1. Always fill your plate first with vegetables and fruit, take carbohydrates last If you fill your plate mostly with carbohydrates (pasta) and/or starch (potatoes, rice), no diet will help you. The point of smaller meals is to eat fewer calories, so your plate should be more than half filled with vegetables, and the rest for everything else. This matters because of the nutrients in vegetables, but also because after eating vegetables, you’ll feel full longer. Once you find vegetables you like, losing weight will be no trouble at all.
2. Use a smaller plate Not just a smaller plate, the cutlery can be smaller too. With a smaller spoon, you’ll eat more slowly, which is also an important step in any diet. Research shows that people tend to fill 70% of their plate regardless of its size. And another thing... The more colorful your food, the more you’ll eat. And color contrast stands out more on dark plates.
3. Every plate should have a source of protein Proteins are the building blocks with which the body creates new cells, replaces dead ones, helps regeneration, and aids all internal processes. Protein provides energy.
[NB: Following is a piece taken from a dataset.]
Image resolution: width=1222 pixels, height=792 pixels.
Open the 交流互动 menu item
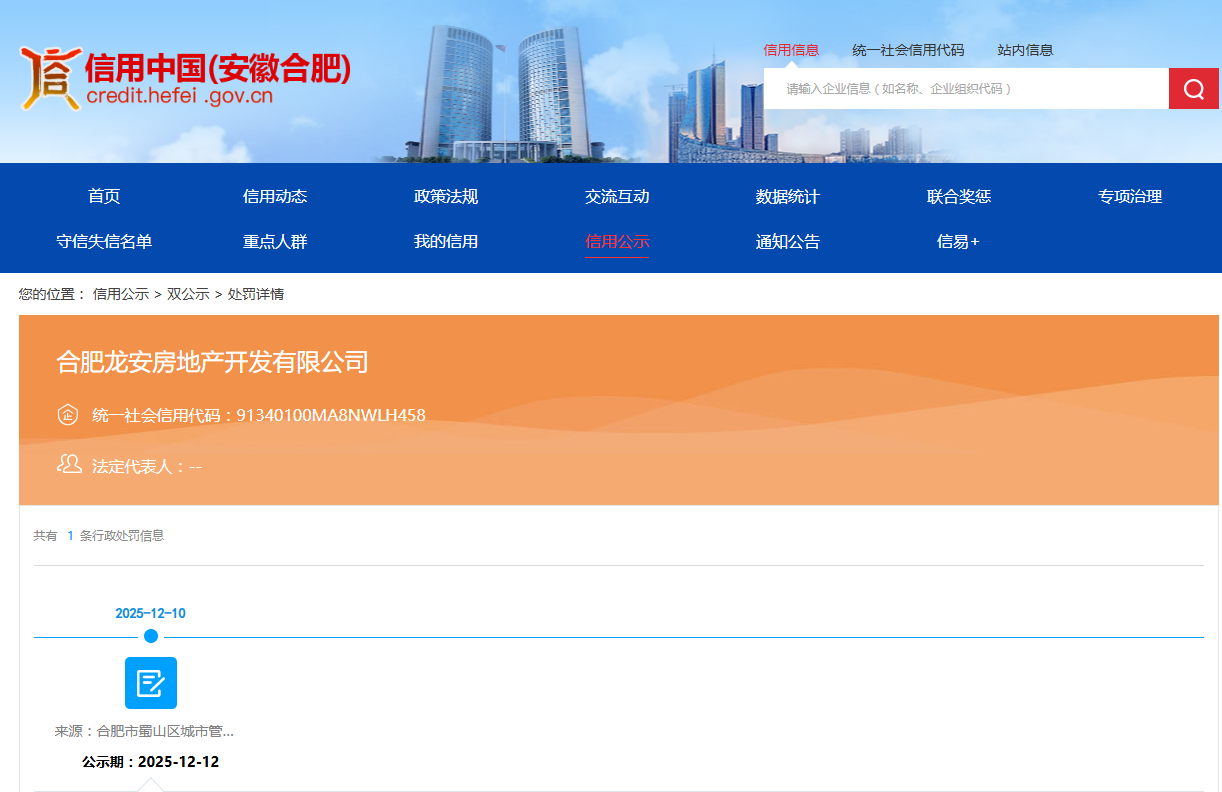617,196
If you get enough protein, you won’t feel sleepy or tired, and you won’t have sleep issues. Proteins are like bricks — you can’t build a house without them. Good sources of protein include fish, seafood, eggs, skinless chicken, tofu, beans...
4. Make sure there’s enough fiber on your plate The biggest problem with processed food is the lack of fiber, which cleans your intestines and ensures lasting fullness. Our body can’t digest fiber; it doesn’t raise blood sugar, nor does it raise blood pressure, and it reduces calories. Some of the best protein-to-fiber ratios are found in soy. Research shows that people who eat soy for lunch eat 70% fewer evening snacks.
5. When eating, do nothing else It’s very important to always focus only on your meal. Don’t watch TV, check your phone, or work on the computer while eating. It matters that your brain is focused on the food, so don’t let yourself be distracted. The problem is that the signal from your stomach takes 20 minutes to reach your brain, and during that time, it’s most dangerous to overeat. Overeating can become a serious problem.
6. Drink before your meal Water is the only thing in the world that has zero calories but has other benefits. Among other things, it fills space in your stomach, so you eat less. Studies show that if you drink 200 ml (2 dcl) of water before a meal, you’ll eat 13% fewer calories. If you do this with every meal, you can easily take in 500 fewer calories a day, which is optimal for you. That’s already a result: healthy weight loss. If you keep this up, you’ll lose a few kilograms in a week — and you won’t even notice.